The serum sodium concentration often returns to normal if the underlying cause is eliminated (eg, if excessive fluid intake is stopped). If there are no serious signs or symptoms, this can usually be accomplished without additional therapy with intravenous fluids or medications, thereby avoiding the risk of overcorrection.
Search for causes of rapidly correctable hyponatremia
TREATING HYPONATREMIC PATIENTS WITH SERIOUS SIGNS OR SYMPTOMS
Patients with hypo-osmolar hyponatremia and serious signs or symptoms of cerebral edema (lethargy, respiratory depression, seizures) need rapid initial correction of the serum sodium level, as this is a true medical emergency.
Certain patients are at greater risk of developing cerebral edema from hyponatremia (Table 2).
On the other hand, patients with chronic hyponatremia are very unlikely to present with signs or symptoms of cerebral edema. In fact, in a patient with chronic hyponatremia, care must be taken to avoid overcorrection beyond that needed to reverse severe signs and symptoms. In the rare case in which a patient with chronic hyponatremia presents with signs or symptoms of cerebral edema, the hypertonic saline infusion must be stopped as soon as the signs or symptoms have resolved. Further rapid changes in serum sodium must be avoided.

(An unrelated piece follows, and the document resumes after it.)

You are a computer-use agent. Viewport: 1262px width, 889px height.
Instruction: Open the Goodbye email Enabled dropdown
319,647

During correction of hyponatremia, some patients are at particularly high risk of osmotic demyelination syndrome secondary to underlying abnormalities in cerebral osmotic regulation. These include patients with alcoholism, malnutrition, hypokalemia, and burns, and elderly women on thiazide diuretics.8 These patients should be monitored vigilantly for overly rapid correction during treatment.

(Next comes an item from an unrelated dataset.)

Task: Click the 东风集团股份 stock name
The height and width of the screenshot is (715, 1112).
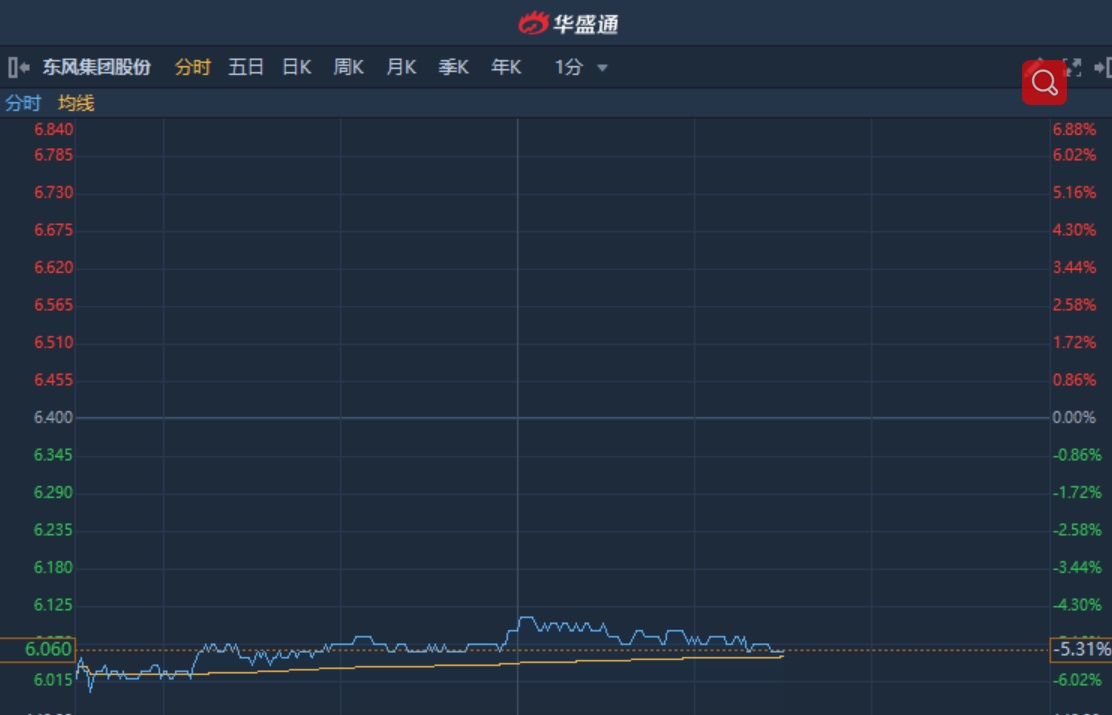Action: (x=96, y=67)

INITIAL TREATMENT: REVERSE CEREBRAL EDEMA WITH 3% SALINE
The goal of the initial, rapid phase of correction is to reverse cerebral edema.
Patients with serious signs or symptoms should receive hypertonic (3%) saline at a rate of about 1 mL/kg/hour for the first several hours.8 Those with concomitant hypervolemia (as in congestive heart failure) or underlying cardiovascular disease should also receive a loop diuretic to aid in free-water excretion and to prevent volume overload from the saline infusion. This regimen usually raises the serum sodium concentration enough (usually by about 1 mmol/L/hour) to decrease cerebral edema and improve symptoms.
In patients having active seizures or showing signs of brain herniation, 3% saline can be given initially at a higher rate of about 2 to 3 mL/kg/hour over the first few hours. An alternative approach is an initial 50-mL bolus of 3% saline and an additional 200 mL given over the subsequent 4 to 6 hours.9
No study has compared the efficacy and safety of these approaches, and clinicians should always monitor extracellular fluid volume status, neurologic status, and serum sodium levels closely in any patient treated with hypertonic saline.
After severe signs and symptoms have resolved, 3% saline is promptly discontinued and appropriate therapy is initiated based on the patient’s volume status and underlying cause of hyponatremia (see discussion below).